I haven't bumped any versions as I felt you'd want more control over what the latest version should be. If you want me to make the relevant changes, please just let me know where so I can go do that.

NetStatistics

The algorithm to calculate averages is relatively straightforward but could be weird to understand if unfamiliar with a ring buffer. The NetStatistics class only exposes total statistics to me so I start a stopwatch and sample values from the instance of NetStatistics as well as the stopwatch. A previously sampled time and bytes value can then be subtracted to discover how much data has been transferred during the last "frame" of time. These samples are then stored in a ring buffer that allows me to have a collection I can write to for aggregation purposes, but once I reach the buffer's capacity I the buffer will overwrite the oldest items contained in it. From there it's as simple as summing together the values and then calculating the bytes per second value. It's not 100% precise, but I try to keep as much precision before truncating by multiplying the total bytes by 1000 before dividing by the total milliseconds.

LiteNetLib

Version 0.7.7.3 of LiteNetLib had its net statistics hiding behind a compile flag and the binaries downloaded from Nuget seem to have been compiled without said compile flag. Bumping to the latest version (0.9.4) fixes this as the library hoists statistics to the level of code configuration.
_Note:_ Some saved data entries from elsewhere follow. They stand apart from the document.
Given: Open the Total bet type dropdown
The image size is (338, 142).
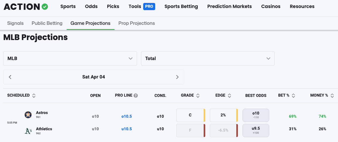Looking at the screenshot, I should tap(208, 58).
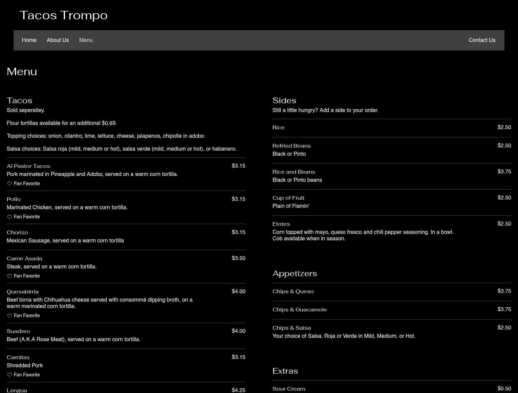Click heart icon under Carne Asada
The image size is (518, 393).
[x=9, y=276]
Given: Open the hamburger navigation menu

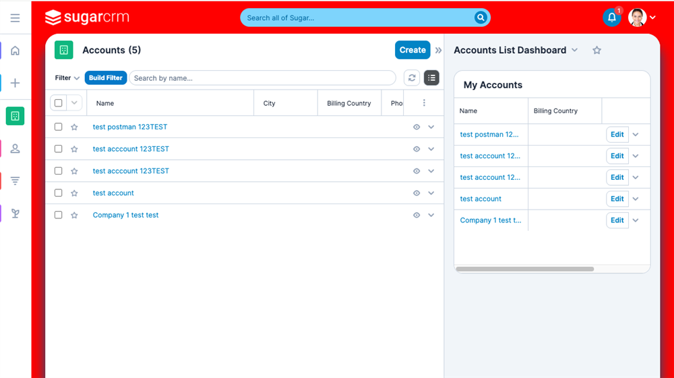Looking at the screenshot, I should coord(15,18).
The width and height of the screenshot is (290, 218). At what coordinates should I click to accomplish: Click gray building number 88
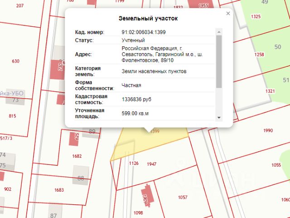[81, 175]
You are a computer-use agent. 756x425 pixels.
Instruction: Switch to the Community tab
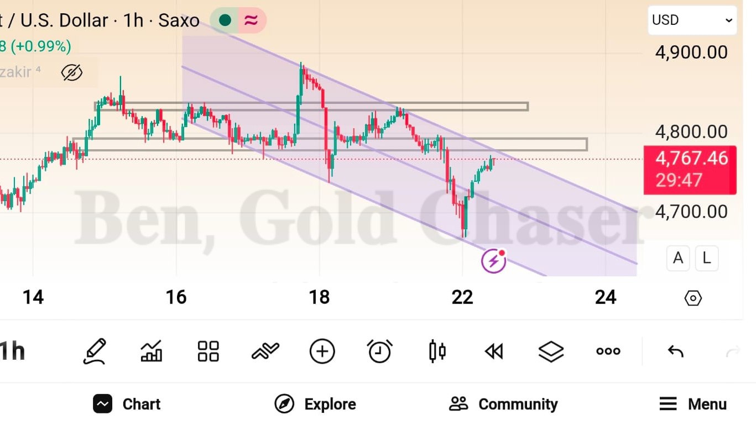503,404
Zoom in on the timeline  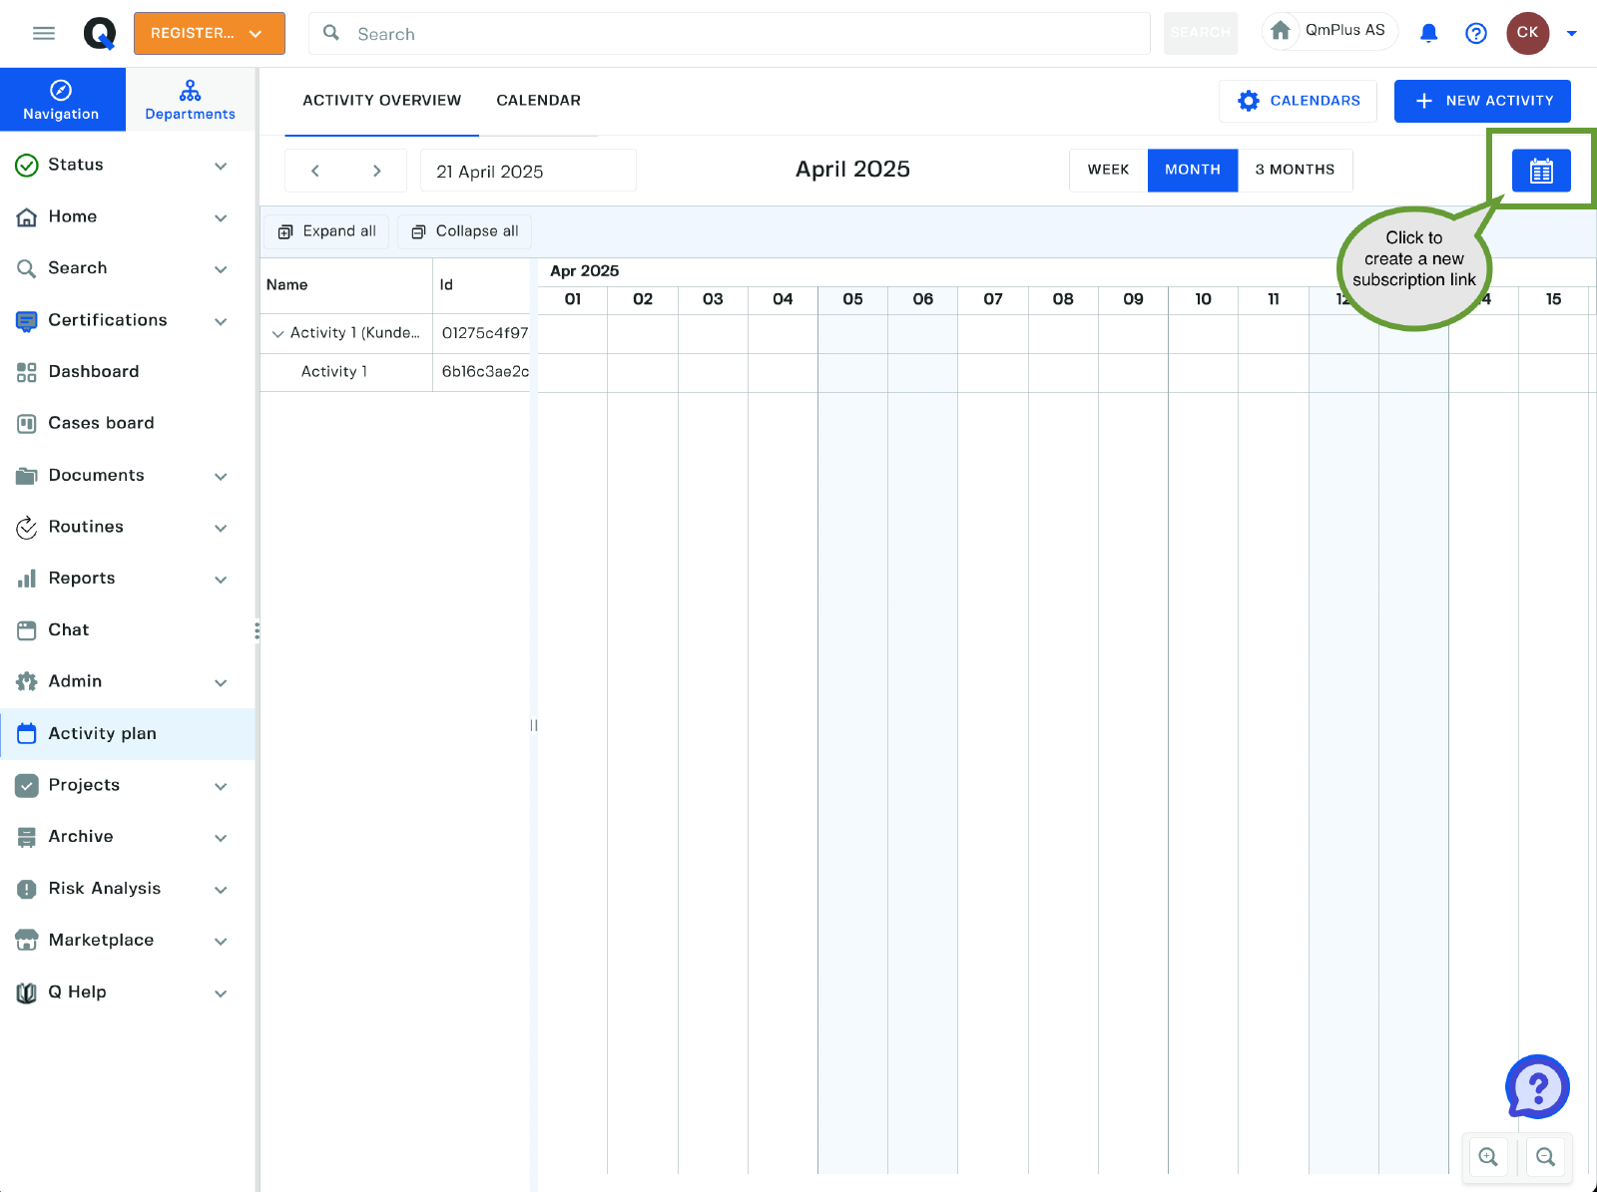pyautogui.click(x=1488, y=1157)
It did bring with it a few code alterations that I had to make, but from the screenshot below you'll note that everything is still working. The main difference I found was that the concept of "network discovery" had been changed into "network broadcasting", which has also brought with it a few enum changes.
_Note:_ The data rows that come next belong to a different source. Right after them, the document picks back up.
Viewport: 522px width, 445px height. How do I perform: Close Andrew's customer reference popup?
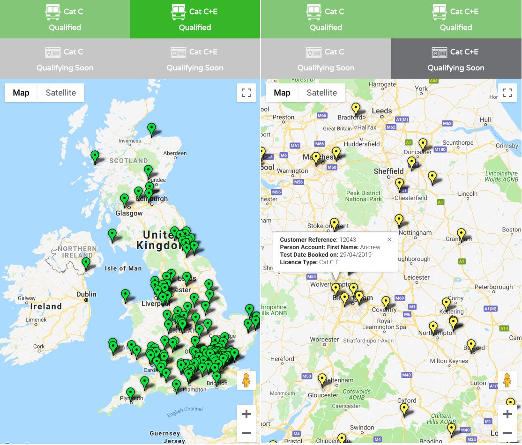click(x=389, y=239)
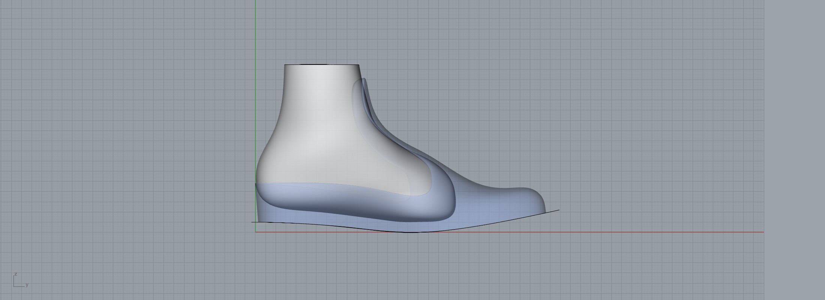Click the blank gray strip at right edge
Viewport: 825px width, 300px height.
(x=795, y=150)
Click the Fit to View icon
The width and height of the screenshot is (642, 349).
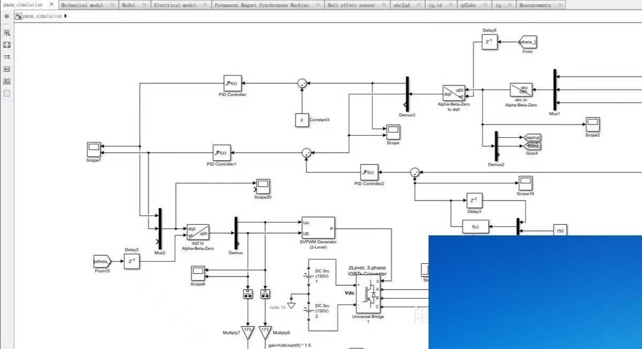pyautogui.click(x=7, y=45)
The other big change was the instead of having a type-specific to the library for representing endpoints, the library switched to the IPEndPoint type as can be found in the System.Net namespace. Unfortunately, it's a relatively new type brought to the .NET Framework that hasn't gotten nice parsing methods added as well. These were only added as part of .NET-Core 3 so I had to do some manual parsing and included it as a utility in Remote.Common.

Edit: I found that LiteNetLib has a utility function that can make endpoints using a string IP address and int port number. It also looks like we might get DNS resolution for free which should make configuring for a connection outside your network easier. I have DDNS set up on my personal router so it would make connections from a friend serving as race engineer remotely relatively straightforward.

Overall project feedback

It's taken me a while to get to grips with the overall architecture of the app. I have no qualms with the architecture itself, but understanding how projects relate to one another is a little confusing. I might suggest the following file structure as a slightly different approach:

  • Applications
    • SecondMonitor
    • ManagePlugins
    • TelemetryLauncher
  • Connectors
    • AccConnector
    • AMS2Connector
    • AssettoCorsaConnector
    • F12019
    • MockedConnector
    • PCars2Connector
    • PCarsConnector
    • R3EConnector
    • Remote.Connector
    • RF2Connector
    • RFactorConnector
  • Plugins
    • Remote.Application
    • Timing.Application

The rest can be structured as they are currently, but this will hopefully help make it quite clear what is meant for what. It's very likely because my WPF experience is extremely limited, but it took me a while to realise these items were being loaded dynamically so it wasn't immediately obvious when glancing at a generated project diagram in Rider that there are dependencies running in certain directions. Anyhoos, I do hope that this small feature can make its way into the main app. Hoping to provide some future contributions as well!